EXERCISE OBJECTIVE: The following entries are to be retyped in full, exactly as written.

EXTRACTED DATA:
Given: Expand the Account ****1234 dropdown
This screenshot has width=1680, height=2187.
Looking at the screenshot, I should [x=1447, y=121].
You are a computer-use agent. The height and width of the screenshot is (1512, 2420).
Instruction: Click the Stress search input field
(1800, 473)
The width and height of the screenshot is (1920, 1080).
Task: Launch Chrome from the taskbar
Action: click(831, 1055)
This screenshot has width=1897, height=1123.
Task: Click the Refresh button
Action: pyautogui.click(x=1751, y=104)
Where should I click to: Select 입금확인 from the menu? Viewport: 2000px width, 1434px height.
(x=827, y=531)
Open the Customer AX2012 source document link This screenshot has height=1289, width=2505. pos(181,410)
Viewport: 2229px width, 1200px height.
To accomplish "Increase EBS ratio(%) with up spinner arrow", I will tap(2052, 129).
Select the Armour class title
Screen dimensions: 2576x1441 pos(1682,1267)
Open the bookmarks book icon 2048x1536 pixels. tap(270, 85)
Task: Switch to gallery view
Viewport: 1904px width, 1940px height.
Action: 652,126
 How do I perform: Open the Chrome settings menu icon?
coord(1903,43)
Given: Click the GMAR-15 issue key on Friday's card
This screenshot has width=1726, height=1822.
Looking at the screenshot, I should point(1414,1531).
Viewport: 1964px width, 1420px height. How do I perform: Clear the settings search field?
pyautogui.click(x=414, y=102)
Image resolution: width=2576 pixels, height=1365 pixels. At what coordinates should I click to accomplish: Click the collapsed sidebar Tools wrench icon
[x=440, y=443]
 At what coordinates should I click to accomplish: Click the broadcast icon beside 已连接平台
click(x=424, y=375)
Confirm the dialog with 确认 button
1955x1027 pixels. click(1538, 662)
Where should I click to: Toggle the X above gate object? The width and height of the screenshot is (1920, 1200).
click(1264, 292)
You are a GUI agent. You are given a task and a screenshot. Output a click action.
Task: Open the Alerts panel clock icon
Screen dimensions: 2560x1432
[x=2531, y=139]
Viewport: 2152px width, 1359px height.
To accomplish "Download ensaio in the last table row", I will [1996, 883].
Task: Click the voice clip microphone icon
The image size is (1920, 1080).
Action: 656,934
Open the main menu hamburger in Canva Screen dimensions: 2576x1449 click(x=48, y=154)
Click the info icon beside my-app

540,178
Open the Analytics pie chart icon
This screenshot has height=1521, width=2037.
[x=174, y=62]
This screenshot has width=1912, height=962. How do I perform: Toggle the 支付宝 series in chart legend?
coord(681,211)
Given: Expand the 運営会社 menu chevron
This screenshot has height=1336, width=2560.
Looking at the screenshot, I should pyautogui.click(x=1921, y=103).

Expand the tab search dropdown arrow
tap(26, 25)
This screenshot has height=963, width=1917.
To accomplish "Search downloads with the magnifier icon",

EXERCISE RESULT:
Given: Expand the Account ****1234 dropdown
This screenshot has width=1680, height=2187.
Looking at the screenshot, I should [x=1447, y=121].
You are a computer-use agent. The height and width of the screenshot is (1512, 2420).
Instruction: Click the Stress search input field
(1800, 473)
The width and height of the screenshot is (1920, 1080).
Task: Launch Chrome from the taskbar
Action: click(831, 1055)
This screenshot has width=1897, height=1123.
Task: Click the Refresh button
Action: pyautogui.click(x=1751, y=104)
Where should I click to: Select 입금확인 from the menu? Viewport: 2000px width, 1434px height.
(x=827, y=531)
Open the Customer AX2012 source document link This screenshot has height=1289, width=2505. pos(181,410)
Viewport: 2229px width, 1200px height.
To accomplish "Increase EBS ratio(%) with up spinner arrow", I will tap(2052, 129).
Select the Armour class title
Screen dimensions: 2576x1441 pos(1682,1267)
Open the bookmarks book icon 2048x1536 pixels. tap(270, 85)
Task: Switch to gallery view
Viewport: 1904px width, 1940px height.
Action: 652,126
 How do I perform: Open the Chrome settings menu icon?
coord(1903,43)
Given: Click the GMAR-15 issue key on Friday's card
This screenshot has width=1726, height=1822.
Looking at the screenshot, I should point(1414,1531).
Viewport: 1964px width, 1420px height. How do I perform: Clear the settings search field?
pyautogui.click(x=414, y=102)
Image resolution: width=2576 pixels, height=1365 pixels. At what coordinates should I click to accomplish: Click the collapsed sidebar Tools wrench icon
[x=440, y=443]
 At what coordinates should I click to accomplish: Click the broadcast icon beside 已连接平台
click(x=424, y=375)
Confirm the dialog with 确认 button
1955x1027 pixels. click(1538, 662)
Where should I click to: Toggle the X above gate object? The width and height of the screenshot is (1920, 1200).
click(1264, 292)
You are a GUI agent. You are given a task and a screenshot. Output a click action.
Task: Open the Alerts panel clock icon
Screen dimensions: 2560x1432
[x=2531, y=139]
Viewport: 2152px width, 1359px height.
To accomplish "Download ensaio in the last table row", I will [1996, 883].
Task: Click the voice clip microphone icon
The image size is (1920, 1080).
Action: 656,934
Open the main menu hamburger in Canva Screen dimensions: 2576x1449 click(x=48, y=154)
Click the info icon beside my-app

540,178
Open the Analytics pie chart icon
This screenshot has height=1521, width=2037.
[x=174, y=62]
This screenshot has width=1912, height=962. How do I perform: Toggle the 支付宝 series in chart legend?
coord(681,211)
Given: Expand the 運営会社 menu chevron
This screenshot has height=1336, width=2560.
Looking at the screenshot, I should pyautogui.click(x=1921, y=103).

Expand the tab search dropdown arrow
tap(26, 25)
This screenshot has height=963, width=1917.
To accomplish "Search downloads with the magnifier icon",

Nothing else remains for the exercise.